- Your task
Type out all the records word for word. Any pictures are to be left out.

- Available data
============================================================

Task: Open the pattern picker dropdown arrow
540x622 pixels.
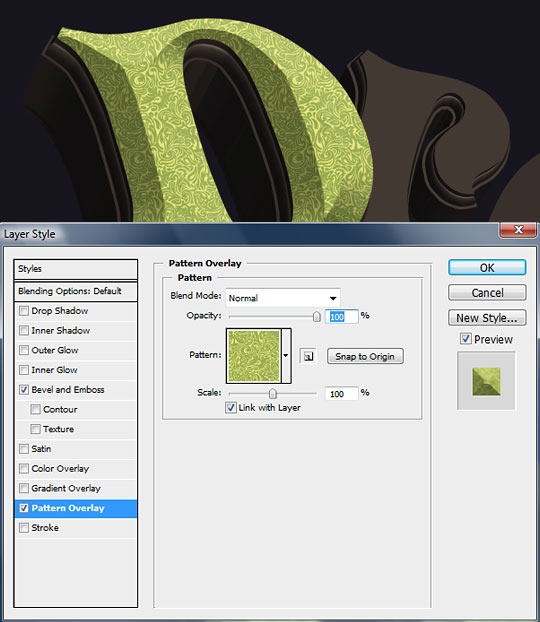Action: tap(286, 355)
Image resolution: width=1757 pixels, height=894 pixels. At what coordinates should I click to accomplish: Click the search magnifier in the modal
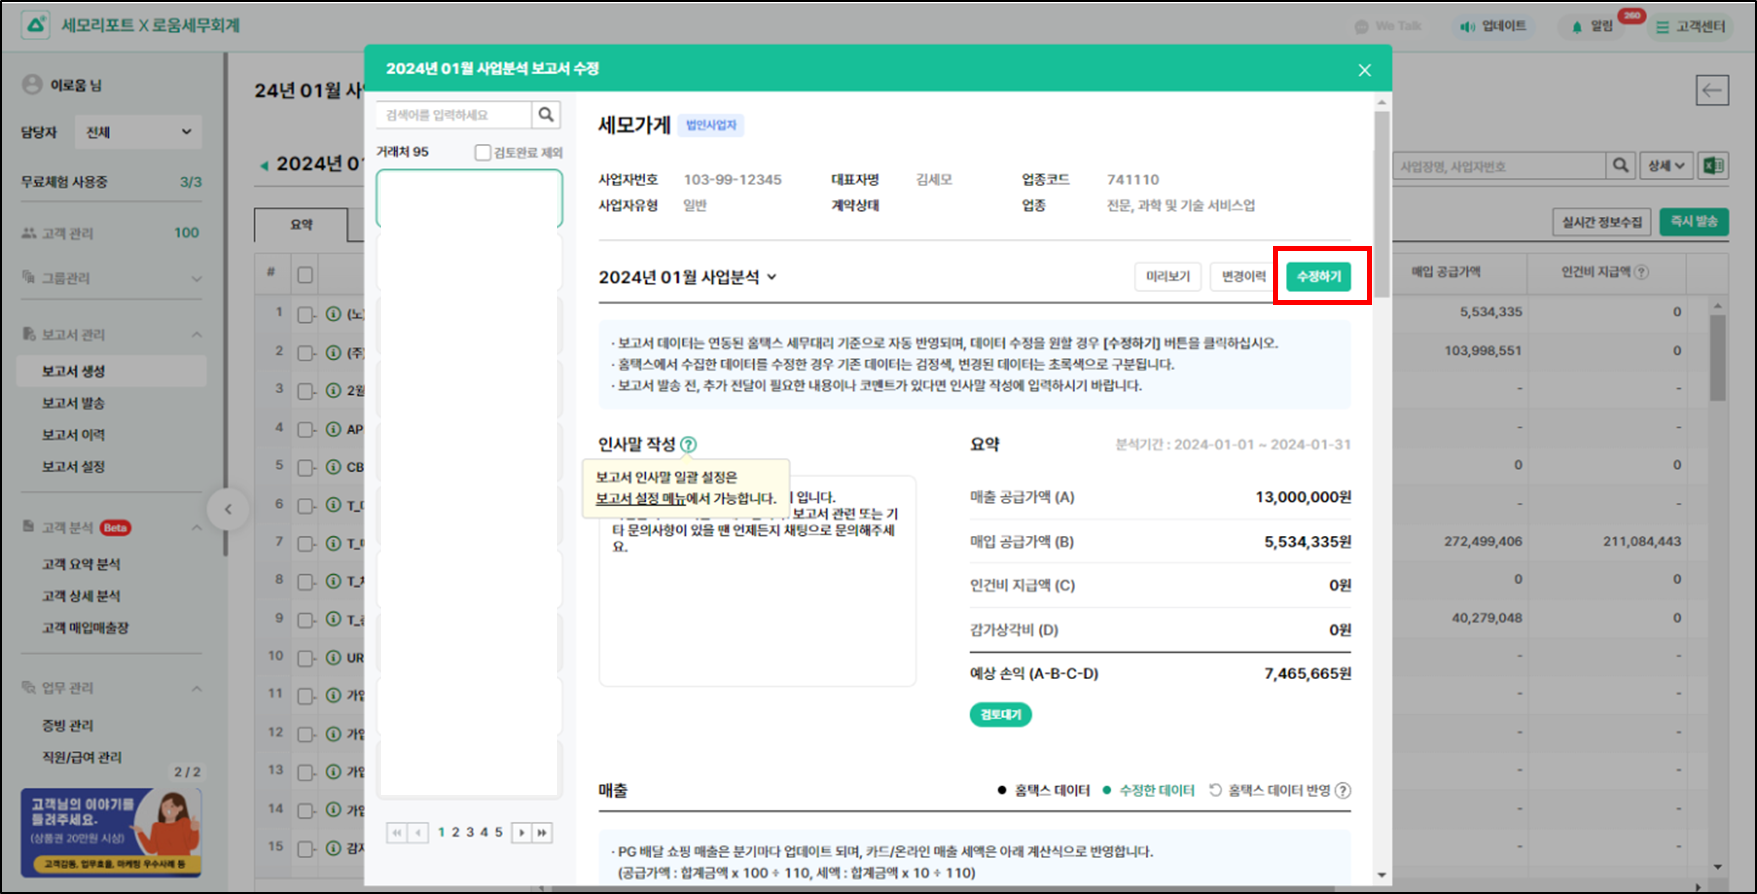(546, 115)

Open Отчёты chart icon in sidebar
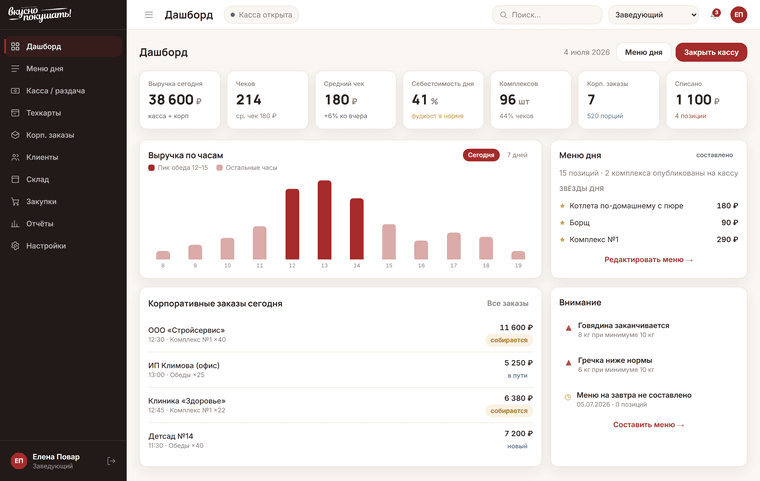[15, 224]
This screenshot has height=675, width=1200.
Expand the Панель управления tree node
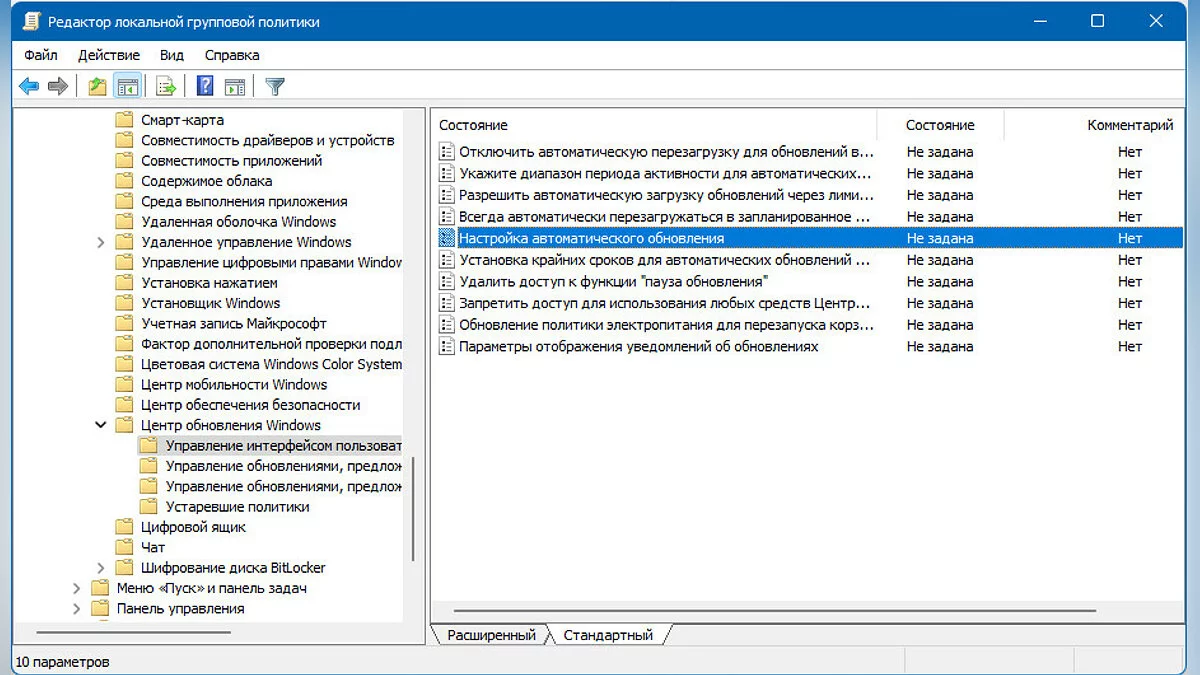pyautogui.click(x=76, y=609)
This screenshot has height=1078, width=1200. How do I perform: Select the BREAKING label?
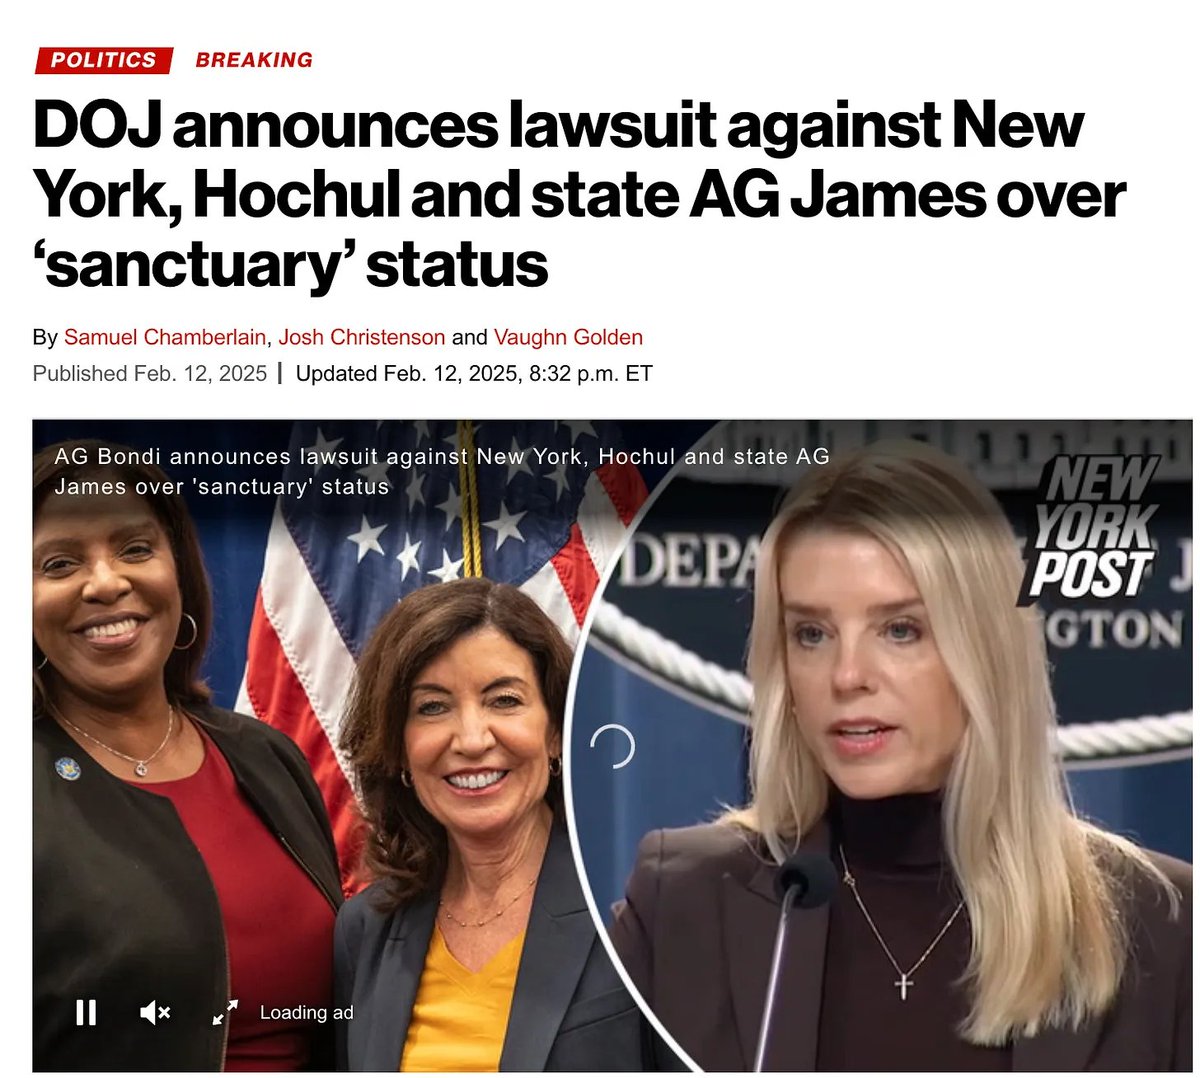click(x=254, y=60)
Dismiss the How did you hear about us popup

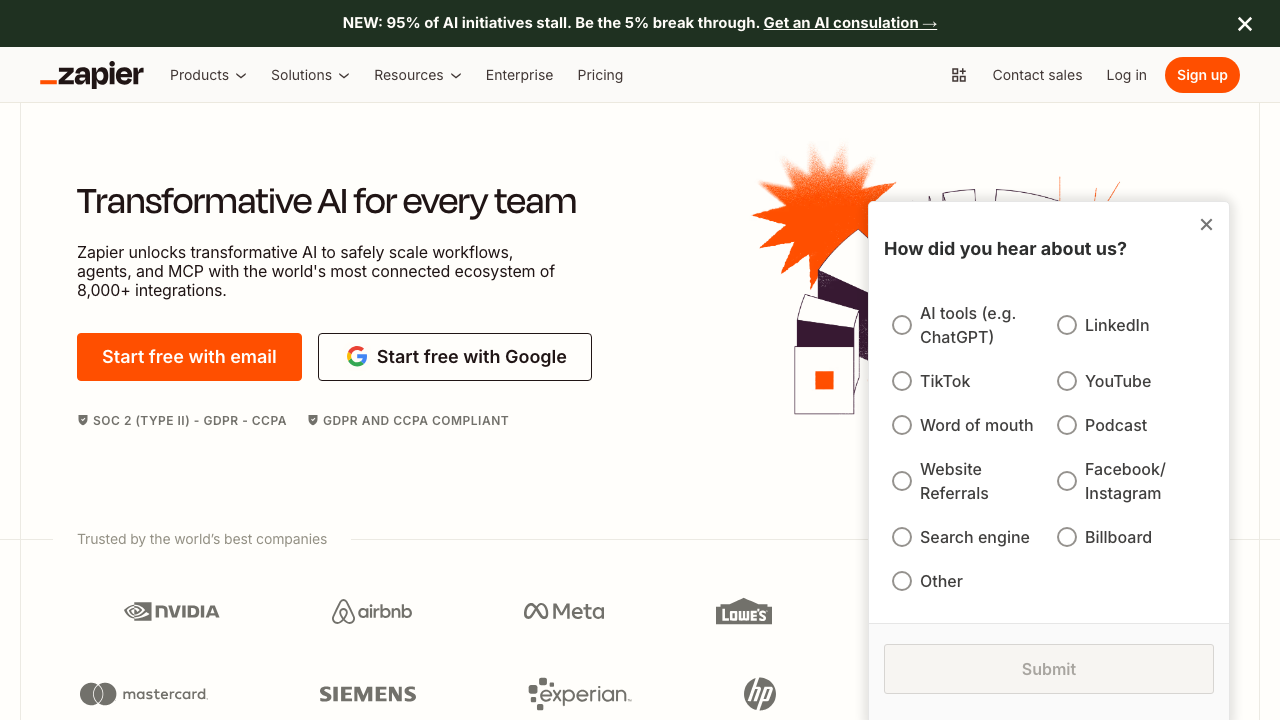[1206, 224]
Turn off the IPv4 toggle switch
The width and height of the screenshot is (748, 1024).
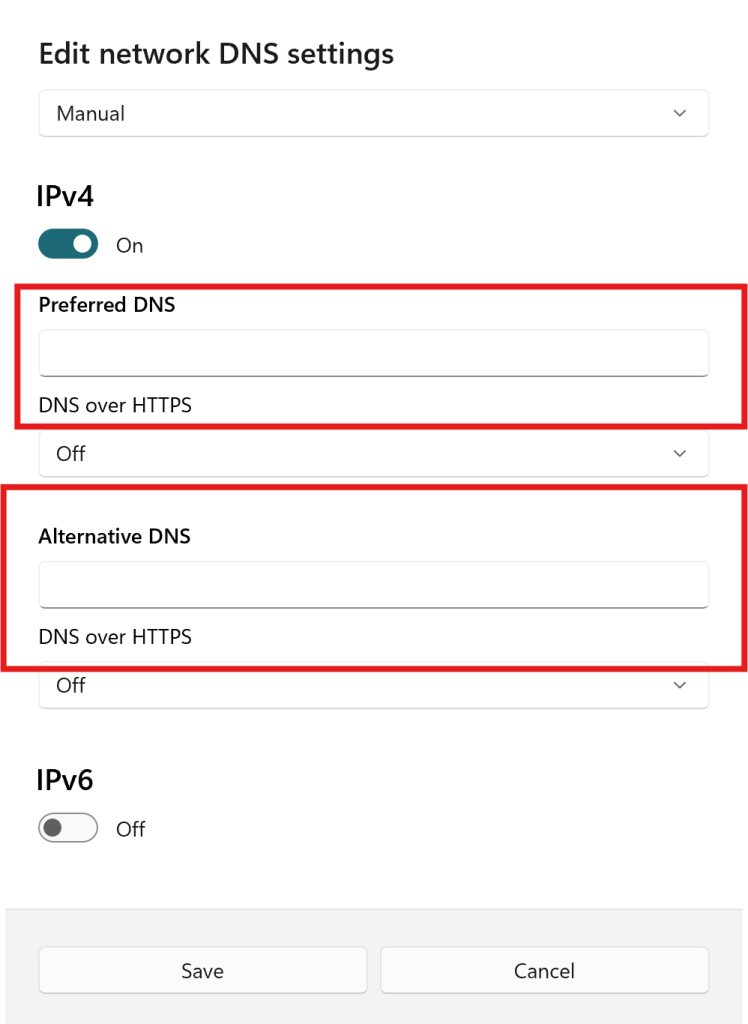68,245
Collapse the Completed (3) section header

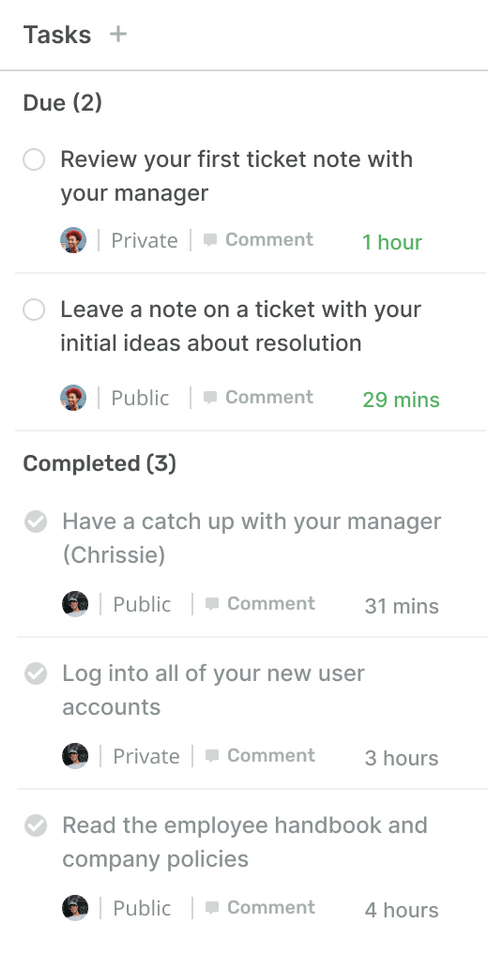(x=100, y=464)
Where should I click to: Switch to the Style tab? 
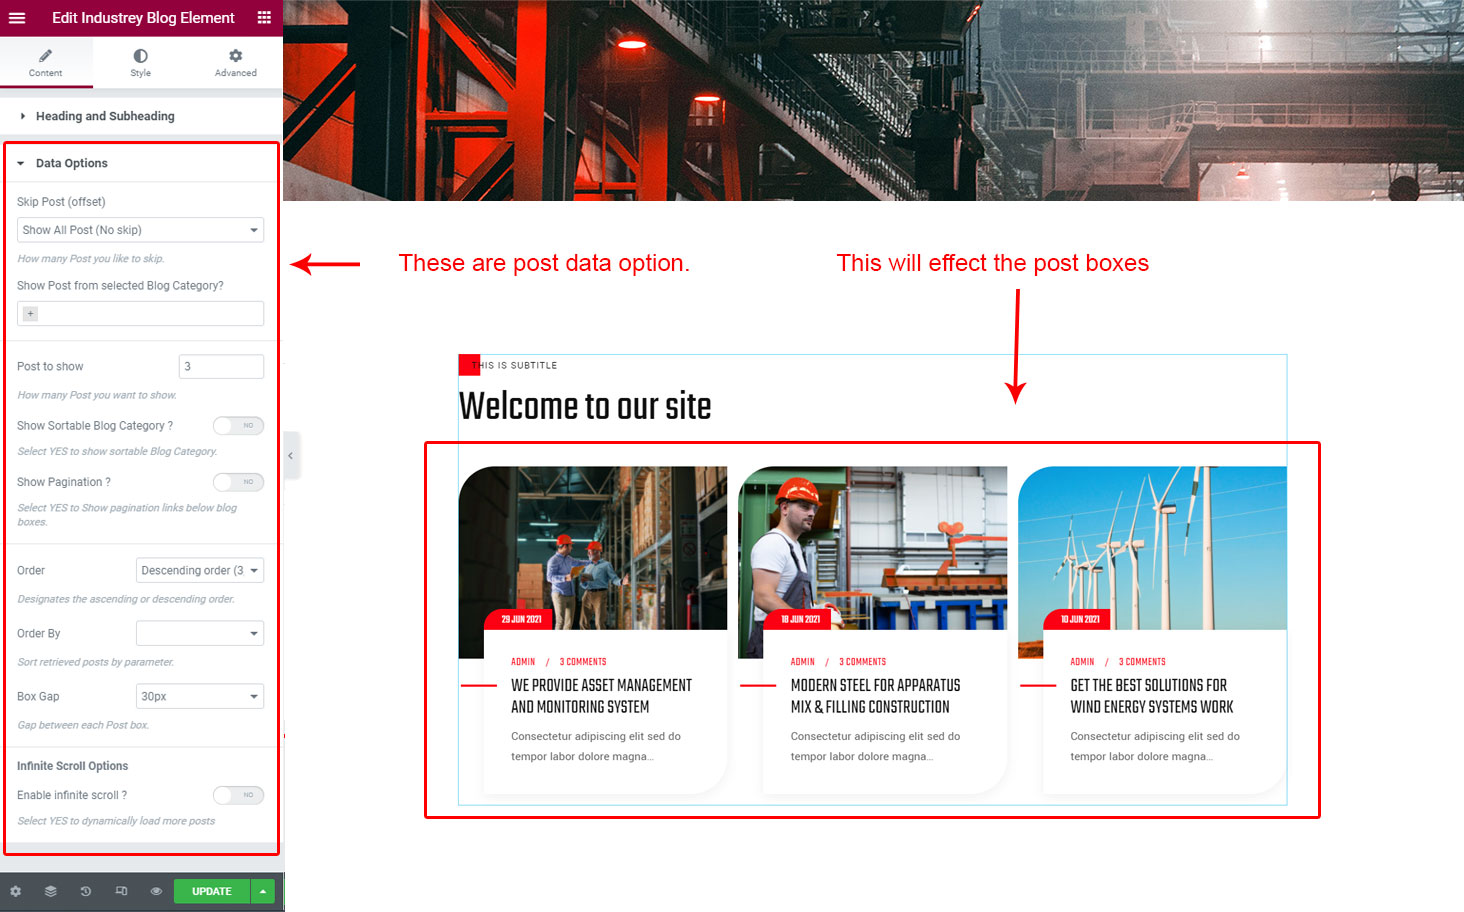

============================================================

- Written reply
Task: Open the pattern picker dropdown arrow
540x622 pixels.
Action: tap(286, 355)
Image resolution: width=1757 pixels, height=894 pixels. At what coordinates should I click to accomplish: Click the search magnifier in the modal
(546, 115)

Open Отчёты chart icon in sidebar
[15, 224]
This screenshot has height=675, width=1200.
Expand the Панель управления tree node
pyautogui.click(x=76, y=609)
This screenshot has height=1078, width=1200. How do I perform: Select the BREAKING label?
click(x=254, y=60)
Dismiss the How did you hear about us popup

[1206, 224]
Turn off the IPv4 toggle switch
The width and height of the screenshot is (748, 1024).
68,245
Collapse the Completed (3) section header

(x=100, y=464)
Where should I click to: Switch to the Style tab? 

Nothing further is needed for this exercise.